- Your goal:
Every line of the records below that holds the word "computer" belongs in the answer.
===== Dataset records
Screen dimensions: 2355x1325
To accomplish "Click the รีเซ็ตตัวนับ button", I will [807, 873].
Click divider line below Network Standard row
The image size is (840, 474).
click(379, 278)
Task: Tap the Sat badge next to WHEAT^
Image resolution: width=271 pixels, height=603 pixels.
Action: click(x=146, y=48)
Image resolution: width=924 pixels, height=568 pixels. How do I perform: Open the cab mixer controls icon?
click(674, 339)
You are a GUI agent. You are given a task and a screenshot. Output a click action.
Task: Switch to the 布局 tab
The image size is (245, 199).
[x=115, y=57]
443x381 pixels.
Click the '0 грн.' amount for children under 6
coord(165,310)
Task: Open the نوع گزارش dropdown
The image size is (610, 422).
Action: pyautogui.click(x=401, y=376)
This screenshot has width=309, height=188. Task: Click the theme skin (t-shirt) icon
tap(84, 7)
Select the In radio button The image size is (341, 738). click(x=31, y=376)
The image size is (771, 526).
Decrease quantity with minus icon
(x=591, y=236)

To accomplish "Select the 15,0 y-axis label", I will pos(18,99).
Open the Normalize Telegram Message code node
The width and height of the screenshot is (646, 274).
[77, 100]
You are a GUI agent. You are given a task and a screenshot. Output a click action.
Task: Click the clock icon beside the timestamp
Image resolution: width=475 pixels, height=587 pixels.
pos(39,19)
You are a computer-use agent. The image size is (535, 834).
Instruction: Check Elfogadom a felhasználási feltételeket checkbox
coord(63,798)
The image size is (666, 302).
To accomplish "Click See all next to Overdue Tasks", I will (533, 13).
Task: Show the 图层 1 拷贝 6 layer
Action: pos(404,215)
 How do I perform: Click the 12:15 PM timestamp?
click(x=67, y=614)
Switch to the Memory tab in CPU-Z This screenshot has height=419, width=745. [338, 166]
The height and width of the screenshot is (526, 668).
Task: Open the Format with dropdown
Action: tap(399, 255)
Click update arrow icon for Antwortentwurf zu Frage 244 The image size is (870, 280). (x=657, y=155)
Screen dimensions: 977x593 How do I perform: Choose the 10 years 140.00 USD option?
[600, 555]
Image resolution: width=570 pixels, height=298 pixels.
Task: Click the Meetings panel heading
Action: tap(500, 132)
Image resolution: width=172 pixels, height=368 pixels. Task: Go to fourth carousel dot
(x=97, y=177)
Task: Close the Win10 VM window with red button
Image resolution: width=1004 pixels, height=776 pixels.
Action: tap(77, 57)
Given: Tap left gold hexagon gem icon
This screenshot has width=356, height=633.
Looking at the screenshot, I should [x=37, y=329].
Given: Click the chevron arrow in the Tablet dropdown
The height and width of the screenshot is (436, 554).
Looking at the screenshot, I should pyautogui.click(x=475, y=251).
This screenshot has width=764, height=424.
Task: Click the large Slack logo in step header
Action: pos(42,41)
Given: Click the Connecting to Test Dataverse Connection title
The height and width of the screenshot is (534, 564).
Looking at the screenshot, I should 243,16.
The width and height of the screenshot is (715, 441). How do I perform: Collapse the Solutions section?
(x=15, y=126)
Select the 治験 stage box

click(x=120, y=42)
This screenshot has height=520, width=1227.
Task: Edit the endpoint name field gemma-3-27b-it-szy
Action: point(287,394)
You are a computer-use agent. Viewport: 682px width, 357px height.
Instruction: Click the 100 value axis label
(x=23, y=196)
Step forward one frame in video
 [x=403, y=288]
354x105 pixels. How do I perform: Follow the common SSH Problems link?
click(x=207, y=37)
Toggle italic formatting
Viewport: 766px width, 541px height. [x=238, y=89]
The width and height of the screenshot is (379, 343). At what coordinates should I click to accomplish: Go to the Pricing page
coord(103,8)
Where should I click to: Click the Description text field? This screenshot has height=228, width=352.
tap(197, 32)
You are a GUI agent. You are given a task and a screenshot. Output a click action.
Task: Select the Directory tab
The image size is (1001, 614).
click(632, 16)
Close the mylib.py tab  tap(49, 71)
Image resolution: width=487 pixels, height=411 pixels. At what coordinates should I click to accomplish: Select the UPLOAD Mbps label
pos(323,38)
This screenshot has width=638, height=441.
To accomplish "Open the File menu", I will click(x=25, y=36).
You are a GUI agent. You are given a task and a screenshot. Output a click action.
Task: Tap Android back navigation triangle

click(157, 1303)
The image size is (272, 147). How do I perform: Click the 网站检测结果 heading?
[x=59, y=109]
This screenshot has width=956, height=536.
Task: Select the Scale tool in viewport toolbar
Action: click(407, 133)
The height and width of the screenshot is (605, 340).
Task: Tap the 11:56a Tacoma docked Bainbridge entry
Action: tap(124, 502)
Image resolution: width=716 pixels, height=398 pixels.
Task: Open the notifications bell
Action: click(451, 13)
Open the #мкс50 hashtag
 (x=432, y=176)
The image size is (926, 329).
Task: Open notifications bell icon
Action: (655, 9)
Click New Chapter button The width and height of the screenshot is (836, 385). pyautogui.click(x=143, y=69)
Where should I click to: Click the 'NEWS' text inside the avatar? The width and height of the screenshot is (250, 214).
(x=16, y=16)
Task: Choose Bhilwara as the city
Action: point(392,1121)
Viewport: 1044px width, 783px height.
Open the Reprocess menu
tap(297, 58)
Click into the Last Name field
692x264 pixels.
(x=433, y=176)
==========
- Result for this exercise:
You are a computer-use agent. The image size is (535, 834).
You are a computer-use agent. Viewport: 682px width, 357px height.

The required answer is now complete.